La dueña, vieja, gorda y rechoncha, servía de un lado a otro en el comedor. Cuando se acercó nuevamente, el viajero la interrogó acerca de la casa de las tres ventanas. La vieja rio la pregunta como si se tratara de un chiste. Quizá su gordura la hiciera propensa a estos accesos de risa, y de tos.
— ¿La casa de las tres ventanas? — interrogaba ella a su vez, mientras reía estruendosamente.
— Sí, esa casa con tres altas ventanas coloniales. ¿Por qué ríe?
La vieja se justificó diciendo que todos los forasteros preguntaban por la casa de las tres ventanas. Dijo entonces que era propiedad de la más vieja familia del lugar, descendiente de algún héroe de la Independencia.
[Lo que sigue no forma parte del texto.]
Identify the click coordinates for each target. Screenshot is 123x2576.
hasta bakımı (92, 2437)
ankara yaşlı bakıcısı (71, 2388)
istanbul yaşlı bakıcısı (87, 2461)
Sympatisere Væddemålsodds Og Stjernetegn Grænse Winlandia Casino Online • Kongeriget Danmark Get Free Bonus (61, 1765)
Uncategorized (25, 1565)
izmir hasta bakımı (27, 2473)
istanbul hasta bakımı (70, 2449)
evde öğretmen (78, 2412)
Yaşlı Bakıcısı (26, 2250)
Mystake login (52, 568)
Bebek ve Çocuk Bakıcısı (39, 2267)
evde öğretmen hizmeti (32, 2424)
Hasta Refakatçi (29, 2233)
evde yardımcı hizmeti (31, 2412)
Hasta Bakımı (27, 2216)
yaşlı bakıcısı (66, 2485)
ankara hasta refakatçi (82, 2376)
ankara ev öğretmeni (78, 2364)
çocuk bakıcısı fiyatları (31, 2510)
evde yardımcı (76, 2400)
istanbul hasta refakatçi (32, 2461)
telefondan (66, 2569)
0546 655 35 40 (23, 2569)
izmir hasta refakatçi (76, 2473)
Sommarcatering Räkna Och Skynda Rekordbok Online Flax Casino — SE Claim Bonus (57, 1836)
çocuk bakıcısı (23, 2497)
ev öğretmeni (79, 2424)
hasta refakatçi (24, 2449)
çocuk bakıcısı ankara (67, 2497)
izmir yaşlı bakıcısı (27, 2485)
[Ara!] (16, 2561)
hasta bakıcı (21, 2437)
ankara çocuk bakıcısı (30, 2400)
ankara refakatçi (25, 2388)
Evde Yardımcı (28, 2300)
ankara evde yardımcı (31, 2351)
La casa parecía tener más de dos siglos y su dueño lo era a su vez de las ricas haciendas de caña de azúcar del valle, más allá del río. El viejo aún vivía. Había casado muy joven y su mujer había muerto cuatro años antes. Parece tener un carácter de hierro y su sola presencia infunde miedo. De su mujer apenas se recuerda el rostro, pues sólo salía de la casa una vez por semana, a la misa de los domingos, acompañada de sus hijas. Desde entonces las jóvenes no han salido más, por orden estricta del padre. De él se cuentan cosas. Á veces se trata de simples anécdotas o de historias forjadas por la imaginación popular, otras veces se trata de hechos reales. Pero de unos y otros ha nacido su leyenda de hombre terrible, de señor implacable. Ha matado sin piedad a alguno de sus peones de la hacienda por no haber cumplido determinadas órdenes. A su casa sólo entran un capataz, familiar suyo, quien se encarga de los asuntos internos de la gran hacienda, y, últimamente, el viejo juez del pueblo con quien arregla directamente sus negocios. Se cuenta que en una guerra civil lo hicieron general y que tiene una fortuna en oro enterrada en las paredes de su habitación y que ha jurado que sus hijas no conocerán a otro hombre mientras él viva.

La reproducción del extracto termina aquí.